Several rearrangements that break the DNA molecule at close loci may result in a single BPR because we may be missing some homologous markers between the breakpoints, or because intersecting BPRs from several lineages were grouped into one. In particular, large BPRs are more likely to contain several independent breakage events. To control for this effect in our analysis, every estimation of breakpoint density (see Methods) was performed with two modellings of the number of breakpoints within each BPR:

• Model M1: All BPRs contain exactly one breakpoint.

• Model M2: A BPR of length L (kb) contains a number of breakpoints n = max(1, L/100) i.e. when L ≤ 100 kb, a BPR contains one breakpoint, while for L > 100 kb, BPRs are regions with 1 breakpoint per 100 kb.

Model M2 supposes that more than one breakpoint have aggregated (possibly in different lineages) inside large BPRs. The aggregation density parameter is not supposed to model the real number of breakages, but is meant to provide a control that the results are not biased due to an under-estimation of the number of breakage events in large BPRs. This choice of one breakage every 100 kb along large BPRs should be ample enough to test for this possible bias since it is one order of magnitude larger than the largest breakpoint density (1 per Mb) observed in this work using model M1 and 50-fold larger than the average breakpoint density over the complete genome (Table 1). As all our conclusions turn out to be valid for the two models, hence demonstrating that they are not subject to the biases mentioned above, all figures with breakpoint density estimates are presented for model M1 while the corresponding figures using model M2 are systematically provided as supplementary material in Additional file 1. Unless otherwise indicated, model M1 will therefore be implicitely assumed from now on.

<p>Table 1</p>

BPRs are preferentially intergenic.

Modelling

Average

Intergenes

Genes


M1

0.22 ± 0.01

0.28 ± 0.01

0.13 ± 0.01


M2

0.35 ± 0.01

0.43 ± 0.02

0.23 ± 0.02

Breakpoint density according to the two modellings of the BPR data set (see Results) estimated for intergenic and genic regions and averaged over all regions. Mean values and standard deviations are in breakpoint per Mb.
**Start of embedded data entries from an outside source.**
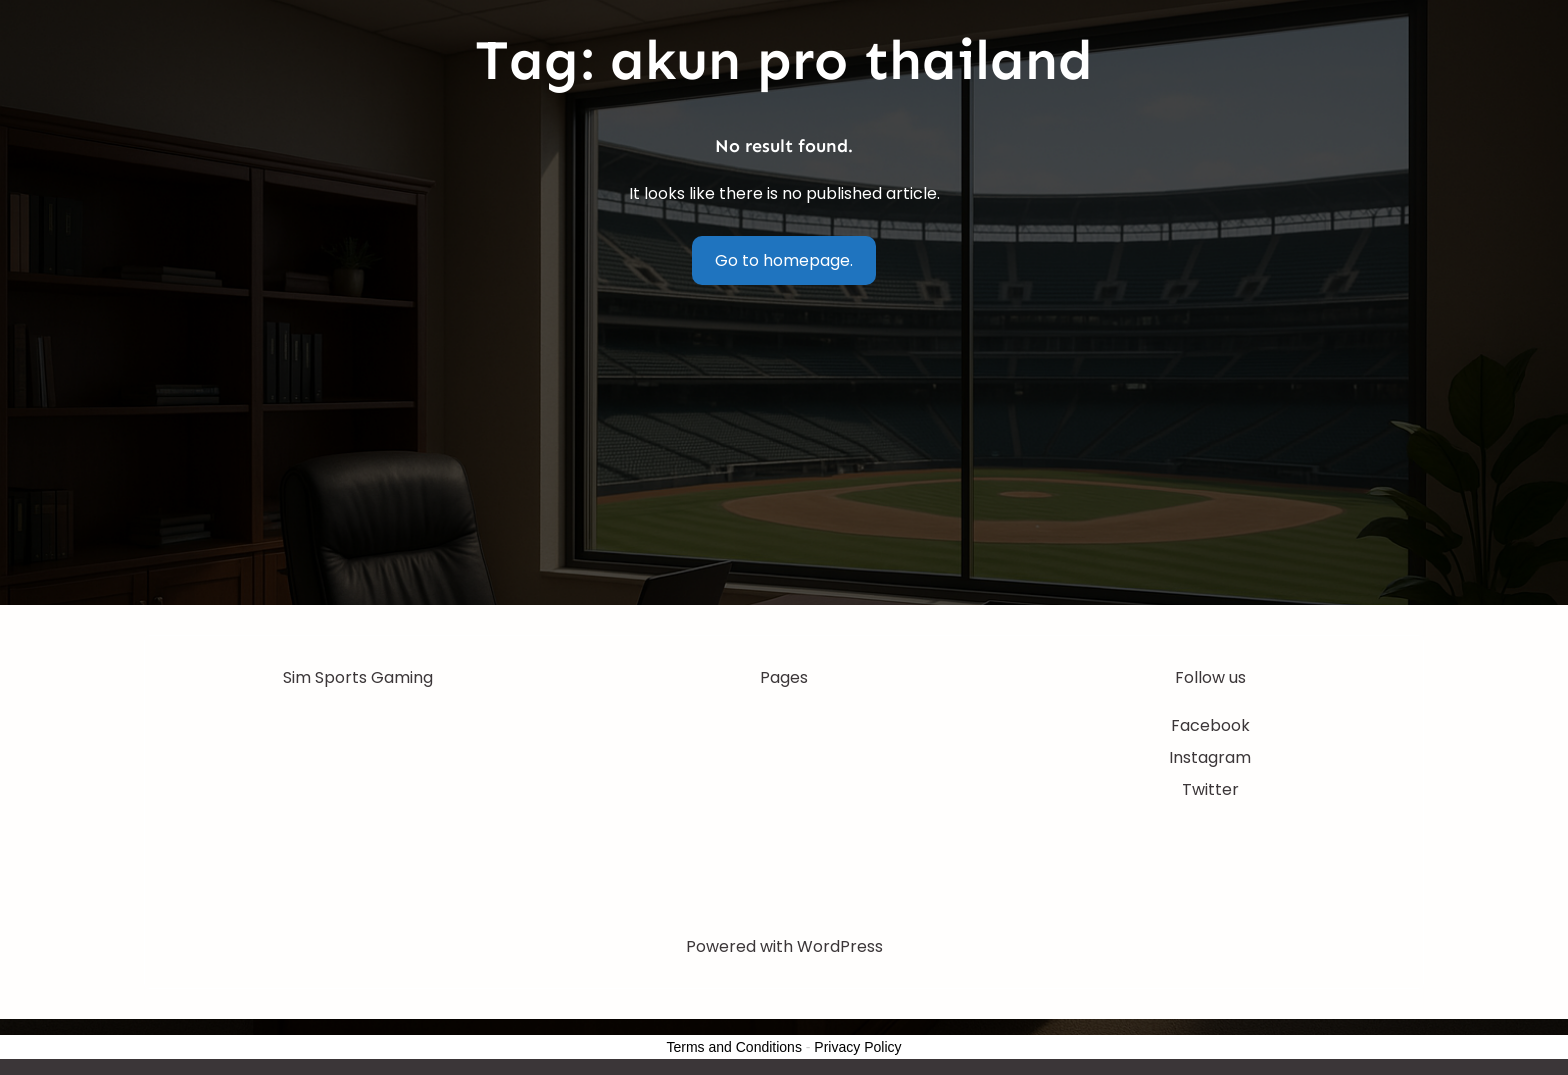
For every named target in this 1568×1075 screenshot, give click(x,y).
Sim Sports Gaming (358, 677)
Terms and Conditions (734, 1047)
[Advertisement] (784, 455)
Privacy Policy (857, 1047)
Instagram (1210, 757)
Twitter (1210, 789)
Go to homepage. (784, 260)
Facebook (1210, 725)
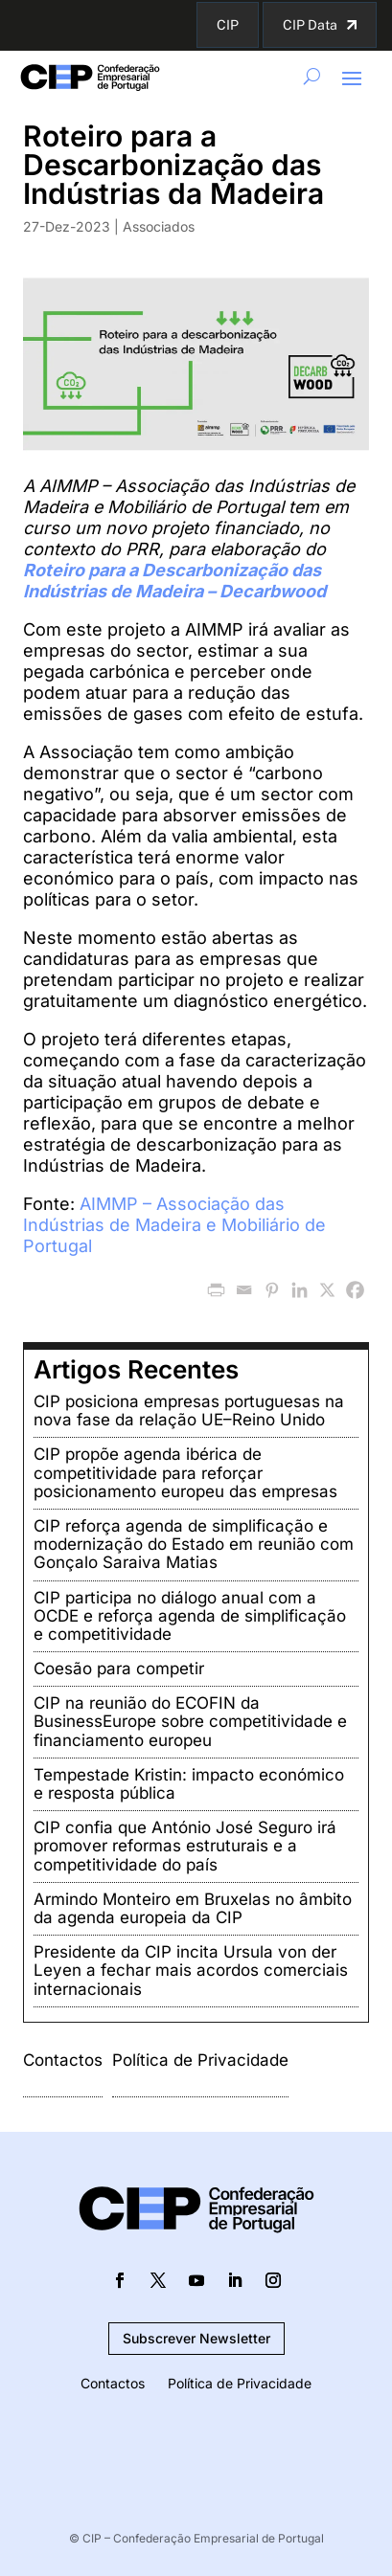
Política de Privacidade (200, 2060)
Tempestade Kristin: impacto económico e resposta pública (189, 1784)
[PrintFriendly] (216, 1290)
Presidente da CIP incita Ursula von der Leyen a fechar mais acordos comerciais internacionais (191, 1970)
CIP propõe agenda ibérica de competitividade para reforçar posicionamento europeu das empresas (185, 1472)
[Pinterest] (272, 1290)
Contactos (63, 2060)
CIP (228, 25)
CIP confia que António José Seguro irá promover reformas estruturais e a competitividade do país (185, 1845)
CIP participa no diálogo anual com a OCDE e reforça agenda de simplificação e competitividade (190, 1616)
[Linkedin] (299, 1290)
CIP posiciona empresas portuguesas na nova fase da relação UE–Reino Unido (189, 1410)
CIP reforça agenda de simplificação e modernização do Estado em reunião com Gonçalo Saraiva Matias (194, 1544)
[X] (327, 1290)
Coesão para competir (119, 1668)
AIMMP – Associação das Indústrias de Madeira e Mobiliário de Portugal (174, 1225)
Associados (159, 226)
Remark: We mapped the positions of BPRs on the human genome while they do not necessarily concern evolutionary events that happened in the human lineage. In fact, the majority of them actually account for rearrangements in the rodent genomes (318/622, or 51%). For these events, a BPR on the human genome means that the rodent genome presents a breakage at the orthologous position. It therefore gives evidence for a susceptibility to breakage in the human region, that we may confront with evolutionarily stable genomic features such as isochores.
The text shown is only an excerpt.